● EXERCISE DETAILS
Find the line with "At what coordinates should I click to accomplish: Click the By" in the records below. Copy it and every line after it, up to and including the line with "Image resolution: width=675".

========

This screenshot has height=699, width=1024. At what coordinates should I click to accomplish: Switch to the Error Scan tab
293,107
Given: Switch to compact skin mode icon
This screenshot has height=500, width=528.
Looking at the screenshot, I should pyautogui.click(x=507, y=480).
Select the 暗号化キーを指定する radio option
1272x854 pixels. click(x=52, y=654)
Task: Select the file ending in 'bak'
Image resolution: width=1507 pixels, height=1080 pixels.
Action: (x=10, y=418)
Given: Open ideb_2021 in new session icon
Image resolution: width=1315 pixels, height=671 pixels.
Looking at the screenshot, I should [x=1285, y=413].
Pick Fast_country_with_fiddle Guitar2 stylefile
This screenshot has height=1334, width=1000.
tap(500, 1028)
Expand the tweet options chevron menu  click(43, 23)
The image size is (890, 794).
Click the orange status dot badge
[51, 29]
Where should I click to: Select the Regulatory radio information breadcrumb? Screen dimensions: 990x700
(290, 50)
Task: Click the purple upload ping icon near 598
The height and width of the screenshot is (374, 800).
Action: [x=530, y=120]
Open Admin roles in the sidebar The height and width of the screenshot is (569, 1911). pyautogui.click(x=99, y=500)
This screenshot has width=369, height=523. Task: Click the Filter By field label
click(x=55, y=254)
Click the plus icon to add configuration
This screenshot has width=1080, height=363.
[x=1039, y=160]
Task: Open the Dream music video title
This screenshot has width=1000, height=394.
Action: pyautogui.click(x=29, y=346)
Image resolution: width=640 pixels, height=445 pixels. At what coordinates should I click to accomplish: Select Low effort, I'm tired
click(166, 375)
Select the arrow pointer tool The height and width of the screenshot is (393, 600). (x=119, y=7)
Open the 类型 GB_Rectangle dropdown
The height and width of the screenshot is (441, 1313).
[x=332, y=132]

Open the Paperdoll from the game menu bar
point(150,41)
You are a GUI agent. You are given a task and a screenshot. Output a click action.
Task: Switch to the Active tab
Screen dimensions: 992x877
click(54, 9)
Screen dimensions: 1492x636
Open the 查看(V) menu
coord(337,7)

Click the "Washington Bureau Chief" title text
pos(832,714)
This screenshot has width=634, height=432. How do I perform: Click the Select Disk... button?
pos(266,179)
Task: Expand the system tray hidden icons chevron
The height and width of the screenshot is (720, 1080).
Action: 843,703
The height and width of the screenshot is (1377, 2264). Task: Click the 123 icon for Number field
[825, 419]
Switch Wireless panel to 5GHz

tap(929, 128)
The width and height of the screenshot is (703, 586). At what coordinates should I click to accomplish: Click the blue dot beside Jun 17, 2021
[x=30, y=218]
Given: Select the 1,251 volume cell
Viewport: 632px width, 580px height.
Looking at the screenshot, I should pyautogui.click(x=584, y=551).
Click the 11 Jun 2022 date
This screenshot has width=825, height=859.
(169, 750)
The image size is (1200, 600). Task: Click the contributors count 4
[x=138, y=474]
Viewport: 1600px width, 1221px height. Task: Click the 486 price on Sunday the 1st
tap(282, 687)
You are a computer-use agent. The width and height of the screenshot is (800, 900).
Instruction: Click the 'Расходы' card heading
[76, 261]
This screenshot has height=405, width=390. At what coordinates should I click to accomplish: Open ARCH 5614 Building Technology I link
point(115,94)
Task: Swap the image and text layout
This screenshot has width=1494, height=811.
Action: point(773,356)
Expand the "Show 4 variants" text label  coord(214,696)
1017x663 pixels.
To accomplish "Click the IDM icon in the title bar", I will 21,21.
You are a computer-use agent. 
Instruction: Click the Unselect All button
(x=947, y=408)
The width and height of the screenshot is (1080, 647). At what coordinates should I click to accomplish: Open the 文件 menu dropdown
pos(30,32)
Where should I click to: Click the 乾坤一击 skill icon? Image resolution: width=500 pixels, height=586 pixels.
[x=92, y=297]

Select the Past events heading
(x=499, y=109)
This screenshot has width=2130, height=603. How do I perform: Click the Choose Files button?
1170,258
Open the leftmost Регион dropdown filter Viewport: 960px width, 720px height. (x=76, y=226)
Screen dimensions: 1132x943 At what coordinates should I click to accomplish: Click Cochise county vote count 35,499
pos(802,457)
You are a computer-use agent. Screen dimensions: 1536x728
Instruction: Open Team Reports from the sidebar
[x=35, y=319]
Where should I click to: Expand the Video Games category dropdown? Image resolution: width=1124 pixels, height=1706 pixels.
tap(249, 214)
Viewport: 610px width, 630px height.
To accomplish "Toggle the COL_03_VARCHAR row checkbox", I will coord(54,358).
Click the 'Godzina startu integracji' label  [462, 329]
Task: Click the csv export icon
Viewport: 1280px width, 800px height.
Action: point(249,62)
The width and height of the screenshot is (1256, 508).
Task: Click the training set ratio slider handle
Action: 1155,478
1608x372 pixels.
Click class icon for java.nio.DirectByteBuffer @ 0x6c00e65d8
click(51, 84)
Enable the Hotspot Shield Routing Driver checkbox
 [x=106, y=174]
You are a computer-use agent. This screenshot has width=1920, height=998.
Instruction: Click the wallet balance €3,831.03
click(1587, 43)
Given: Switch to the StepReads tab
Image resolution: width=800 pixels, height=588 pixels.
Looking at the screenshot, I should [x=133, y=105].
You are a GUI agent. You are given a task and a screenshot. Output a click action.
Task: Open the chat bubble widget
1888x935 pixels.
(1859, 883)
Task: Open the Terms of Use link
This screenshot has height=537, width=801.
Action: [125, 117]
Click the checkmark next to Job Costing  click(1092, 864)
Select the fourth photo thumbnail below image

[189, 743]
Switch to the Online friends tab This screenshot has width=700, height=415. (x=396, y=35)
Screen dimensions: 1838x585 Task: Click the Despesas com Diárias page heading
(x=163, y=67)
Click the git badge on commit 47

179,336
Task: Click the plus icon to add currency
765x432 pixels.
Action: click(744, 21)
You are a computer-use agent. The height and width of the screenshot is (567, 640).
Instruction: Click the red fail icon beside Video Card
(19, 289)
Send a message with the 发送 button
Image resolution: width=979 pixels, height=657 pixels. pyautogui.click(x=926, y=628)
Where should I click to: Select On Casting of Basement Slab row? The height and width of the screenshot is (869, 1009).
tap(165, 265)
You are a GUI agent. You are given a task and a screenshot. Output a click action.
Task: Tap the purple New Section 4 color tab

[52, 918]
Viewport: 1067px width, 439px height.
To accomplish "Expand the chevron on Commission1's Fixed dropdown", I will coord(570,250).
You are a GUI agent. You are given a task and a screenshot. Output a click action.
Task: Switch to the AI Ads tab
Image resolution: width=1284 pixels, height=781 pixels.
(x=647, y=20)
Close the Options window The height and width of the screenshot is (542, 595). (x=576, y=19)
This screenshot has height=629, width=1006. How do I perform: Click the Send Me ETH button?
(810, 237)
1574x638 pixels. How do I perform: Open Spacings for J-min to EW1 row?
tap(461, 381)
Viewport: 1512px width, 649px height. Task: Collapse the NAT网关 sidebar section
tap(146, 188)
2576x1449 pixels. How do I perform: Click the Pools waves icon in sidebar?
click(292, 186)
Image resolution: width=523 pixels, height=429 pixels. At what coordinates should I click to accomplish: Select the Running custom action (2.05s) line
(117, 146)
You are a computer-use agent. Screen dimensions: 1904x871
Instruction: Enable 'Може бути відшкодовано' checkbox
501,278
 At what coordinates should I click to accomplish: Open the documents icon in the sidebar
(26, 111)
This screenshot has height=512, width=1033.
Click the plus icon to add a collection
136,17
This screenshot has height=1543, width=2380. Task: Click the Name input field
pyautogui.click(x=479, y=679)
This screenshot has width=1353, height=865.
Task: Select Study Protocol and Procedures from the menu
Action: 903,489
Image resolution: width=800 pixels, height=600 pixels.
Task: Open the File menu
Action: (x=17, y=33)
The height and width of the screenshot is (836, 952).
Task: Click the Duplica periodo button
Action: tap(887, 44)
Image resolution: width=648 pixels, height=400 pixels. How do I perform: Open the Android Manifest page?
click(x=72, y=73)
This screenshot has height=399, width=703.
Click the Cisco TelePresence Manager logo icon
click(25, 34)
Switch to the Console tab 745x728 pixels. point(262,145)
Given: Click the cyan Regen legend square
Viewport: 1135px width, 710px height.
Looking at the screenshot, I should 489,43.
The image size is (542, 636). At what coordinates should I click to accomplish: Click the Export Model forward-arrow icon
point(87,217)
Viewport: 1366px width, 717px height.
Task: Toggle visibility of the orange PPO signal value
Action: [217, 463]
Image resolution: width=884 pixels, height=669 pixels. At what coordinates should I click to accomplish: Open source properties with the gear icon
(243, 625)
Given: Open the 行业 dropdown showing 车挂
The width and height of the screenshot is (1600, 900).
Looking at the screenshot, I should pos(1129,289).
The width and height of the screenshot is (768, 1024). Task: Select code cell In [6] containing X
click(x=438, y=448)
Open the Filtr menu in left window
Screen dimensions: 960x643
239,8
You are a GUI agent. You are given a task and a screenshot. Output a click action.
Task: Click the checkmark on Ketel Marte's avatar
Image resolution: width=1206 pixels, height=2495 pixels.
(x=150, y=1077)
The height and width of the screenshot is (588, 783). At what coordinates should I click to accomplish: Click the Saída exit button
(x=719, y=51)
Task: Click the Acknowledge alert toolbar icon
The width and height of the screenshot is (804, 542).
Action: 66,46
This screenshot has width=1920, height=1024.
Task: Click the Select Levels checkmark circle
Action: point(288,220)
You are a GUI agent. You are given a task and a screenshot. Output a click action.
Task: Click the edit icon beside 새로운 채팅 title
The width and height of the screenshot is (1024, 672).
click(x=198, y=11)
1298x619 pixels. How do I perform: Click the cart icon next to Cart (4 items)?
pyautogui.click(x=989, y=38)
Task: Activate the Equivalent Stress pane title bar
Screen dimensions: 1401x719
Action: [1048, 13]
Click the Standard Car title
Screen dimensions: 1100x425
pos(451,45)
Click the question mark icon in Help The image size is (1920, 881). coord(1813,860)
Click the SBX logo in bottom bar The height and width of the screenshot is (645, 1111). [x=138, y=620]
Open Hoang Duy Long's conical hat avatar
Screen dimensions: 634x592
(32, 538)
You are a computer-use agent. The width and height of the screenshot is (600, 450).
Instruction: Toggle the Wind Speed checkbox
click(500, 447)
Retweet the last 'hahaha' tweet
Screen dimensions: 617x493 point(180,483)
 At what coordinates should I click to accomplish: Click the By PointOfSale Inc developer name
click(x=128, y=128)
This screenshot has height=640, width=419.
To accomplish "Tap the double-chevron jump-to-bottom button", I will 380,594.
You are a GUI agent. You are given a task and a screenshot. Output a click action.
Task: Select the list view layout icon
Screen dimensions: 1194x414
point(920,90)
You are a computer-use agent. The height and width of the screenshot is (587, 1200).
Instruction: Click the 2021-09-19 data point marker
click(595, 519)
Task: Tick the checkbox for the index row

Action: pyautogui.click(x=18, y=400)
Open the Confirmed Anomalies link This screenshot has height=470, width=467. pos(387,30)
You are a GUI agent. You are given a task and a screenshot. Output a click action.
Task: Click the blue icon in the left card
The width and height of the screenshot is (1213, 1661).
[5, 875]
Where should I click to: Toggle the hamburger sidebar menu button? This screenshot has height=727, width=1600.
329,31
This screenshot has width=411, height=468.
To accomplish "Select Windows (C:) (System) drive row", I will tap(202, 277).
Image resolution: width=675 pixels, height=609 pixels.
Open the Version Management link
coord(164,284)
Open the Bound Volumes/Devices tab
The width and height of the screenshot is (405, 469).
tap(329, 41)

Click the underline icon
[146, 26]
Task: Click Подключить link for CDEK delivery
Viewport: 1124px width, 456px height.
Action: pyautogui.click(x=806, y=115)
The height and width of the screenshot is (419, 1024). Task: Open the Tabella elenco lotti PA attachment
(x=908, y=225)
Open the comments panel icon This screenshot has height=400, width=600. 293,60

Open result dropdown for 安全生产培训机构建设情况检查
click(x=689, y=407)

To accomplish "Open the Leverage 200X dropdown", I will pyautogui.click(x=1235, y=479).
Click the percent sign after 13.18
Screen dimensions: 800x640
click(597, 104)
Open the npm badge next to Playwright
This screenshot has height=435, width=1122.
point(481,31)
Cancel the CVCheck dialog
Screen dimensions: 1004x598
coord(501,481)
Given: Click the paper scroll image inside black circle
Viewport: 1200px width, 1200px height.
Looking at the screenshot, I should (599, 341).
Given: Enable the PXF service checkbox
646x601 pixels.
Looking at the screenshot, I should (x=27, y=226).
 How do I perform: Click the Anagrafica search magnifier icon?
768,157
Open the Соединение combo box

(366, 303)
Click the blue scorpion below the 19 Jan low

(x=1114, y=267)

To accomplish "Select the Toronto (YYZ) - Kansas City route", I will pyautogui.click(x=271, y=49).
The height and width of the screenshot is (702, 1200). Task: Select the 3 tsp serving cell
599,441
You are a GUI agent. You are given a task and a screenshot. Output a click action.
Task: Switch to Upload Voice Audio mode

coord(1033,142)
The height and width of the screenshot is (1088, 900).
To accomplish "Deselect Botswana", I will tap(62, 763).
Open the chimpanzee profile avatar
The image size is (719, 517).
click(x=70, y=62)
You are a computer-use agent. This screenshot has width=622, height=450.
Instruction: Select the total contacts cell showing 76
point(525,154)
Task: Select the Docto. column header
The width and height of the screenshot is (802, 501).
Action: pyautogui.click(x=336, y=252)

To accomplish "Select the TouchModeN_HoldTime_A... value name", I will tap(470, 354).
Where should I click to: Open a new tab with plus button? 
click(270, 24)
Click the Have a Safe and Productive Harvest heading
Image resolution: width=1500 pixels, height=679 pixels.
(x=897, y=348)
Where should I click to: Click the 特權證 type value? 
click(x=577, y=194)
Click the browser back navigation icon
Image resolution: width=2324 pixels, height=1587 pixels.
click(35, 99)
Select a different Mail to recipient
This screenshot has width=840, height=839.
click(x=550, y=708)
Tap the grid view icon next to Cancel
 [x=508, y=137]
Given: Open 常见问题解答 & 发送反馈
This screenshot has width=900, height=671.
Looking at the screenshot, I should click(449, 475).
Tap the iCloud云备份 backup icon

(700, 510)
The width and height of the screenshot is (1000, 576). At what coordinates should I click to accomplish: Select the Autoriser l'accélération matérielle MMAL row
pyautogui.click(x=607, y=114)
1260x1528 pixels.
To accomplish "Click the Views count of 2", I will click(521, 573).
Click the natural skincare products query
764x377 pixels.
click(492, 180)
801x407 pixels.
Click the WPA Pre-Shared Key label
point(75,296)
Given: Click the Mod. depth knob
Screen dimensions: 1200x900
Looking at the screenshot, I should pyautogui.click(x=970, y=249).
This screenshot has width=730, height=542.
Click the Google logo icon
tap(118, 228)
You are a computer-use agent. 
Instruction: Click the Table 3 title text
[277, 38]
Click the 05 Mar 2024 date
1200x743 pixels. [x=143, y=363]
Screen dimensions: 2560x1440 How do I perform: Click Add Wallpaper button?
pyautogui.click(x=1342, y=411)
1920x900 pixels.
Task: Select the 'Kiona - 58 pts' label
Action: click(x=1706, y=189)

========

● RESPONSE TO THIS EXERCISE
 At what coordinates should I click to accomplish: Click the By PointOfSale Inc developer name
click(x=128, y=128)
This screenshot has height=640, width=419.
To accomplish "Tap the double-chevron jump-to-bottom button", I will 380,594.
You are a GUI agent. You are given a task and a screenshot. Output a click action.
Task: Select the list view layout icon
Screen dimensions: 1194x414
point(920,90)
You are a computer-use agent. The height and width of the screenshot is (587, 1200).
Instruction: Click the 2021-09-19 data point marker
click(595, 519)
Task: Tick the checkbox for the index row

Action: pyautogui.click(x=18, y=400)
Open the Confirmed Anomalies link This screenshot has height=470, width=467. pos(387,30)
You are a GUI agent. You are given a task and a screenshot. Output a click action.
Task: Click the blue icon in the left card
The width and height of the screenshot is (1213, 1661).
[5, 875]
Where should I click to: Toggle the hamburger sidebar menu button? This screenshot has height=727, width=1600.
329,31
This screenshot has width=411, height=468.
To accomplish "Select Windows (C:) (System) drive row", I will tap(202, 277).
Image resolution: width=675 pixels, height=609 pixels.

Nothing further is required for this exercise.